AIM » Please render the stretch from the line containing "At what coordinates should I click to accomplish: Select" through the end of the items as a numbered list, skipping blank lines. Leave the pictures out of your answer.

Stored dataset items
+-------+

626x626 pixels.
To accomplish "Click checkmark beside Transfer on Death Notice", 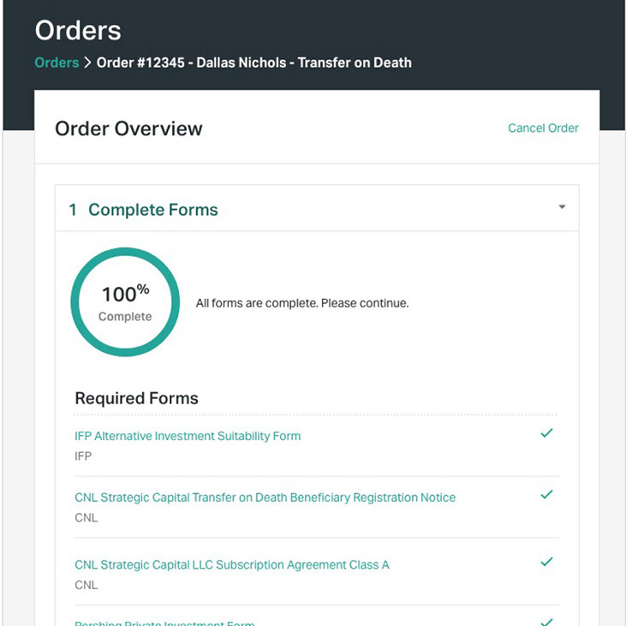I will click(546, 494).
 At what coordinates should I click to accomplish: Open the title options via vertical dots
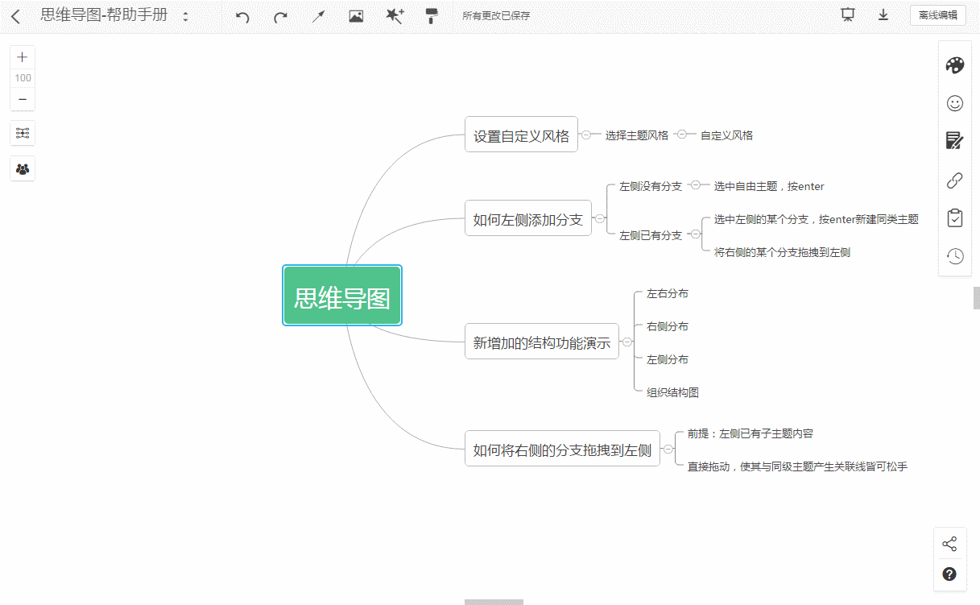184,15
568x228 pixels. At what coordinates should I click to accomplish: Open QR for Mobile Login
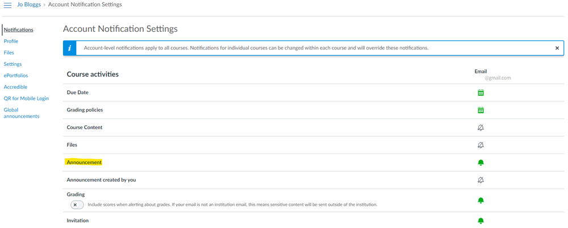[26, 98]
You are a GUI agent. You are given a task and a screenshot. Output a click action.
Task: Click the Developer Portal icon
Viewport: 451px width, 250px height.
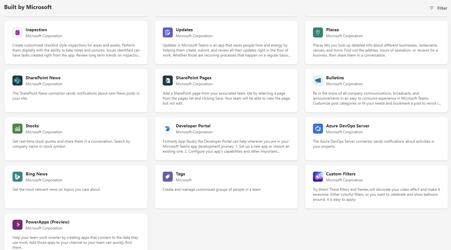point(168,129)
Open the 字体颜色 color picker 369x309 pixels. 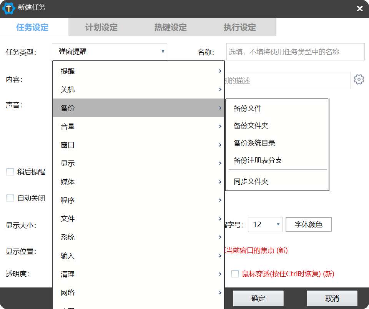point(308,224)
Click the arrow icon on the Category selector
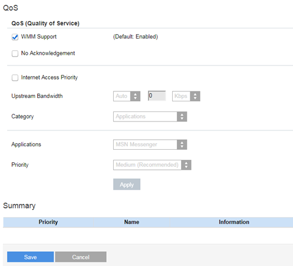 coord(182,117)
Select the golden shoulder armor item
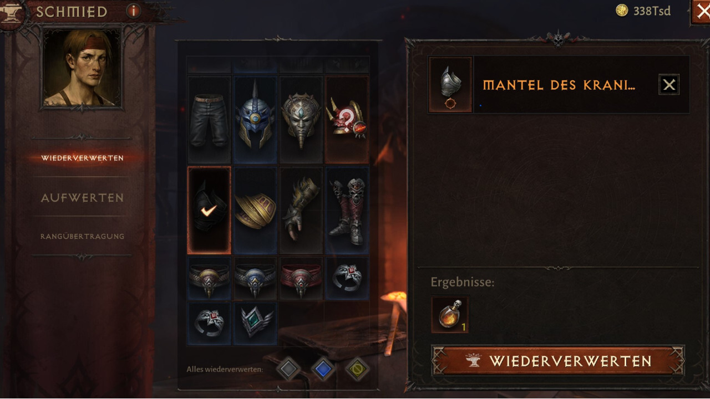The image size is (710, 399). coord(255,211)
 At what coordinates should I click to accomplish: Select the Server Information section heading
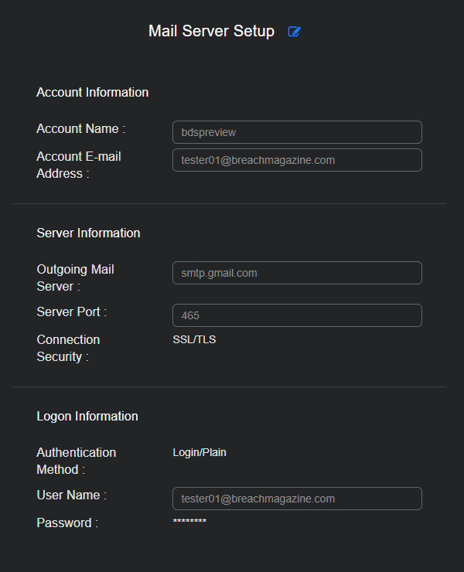[88, 233]
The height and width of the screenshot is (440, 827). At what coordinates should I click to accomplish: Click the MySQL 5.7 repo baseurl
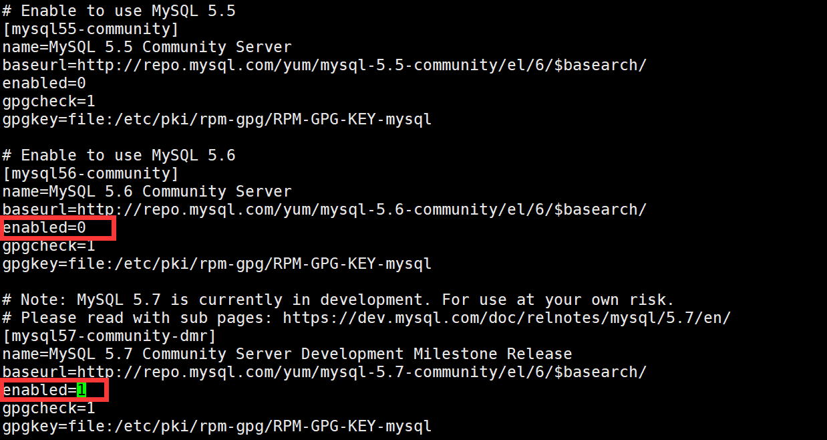click(361, 372)
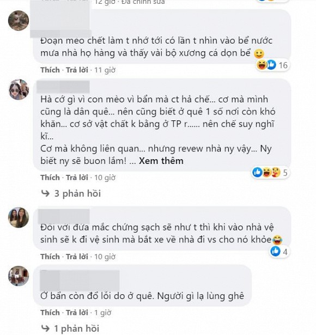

+-------+

WRITTEN SOLUTION »
1.  At what coordinates should I click to accomplish: Select the Server Information section heading
2. [88, 233]
3. The height and width of the screenshot is (440, 827). At what coordinates should I click to accomplish: Click the MySQL 5.7 repo baseurl
4. click(361, 372)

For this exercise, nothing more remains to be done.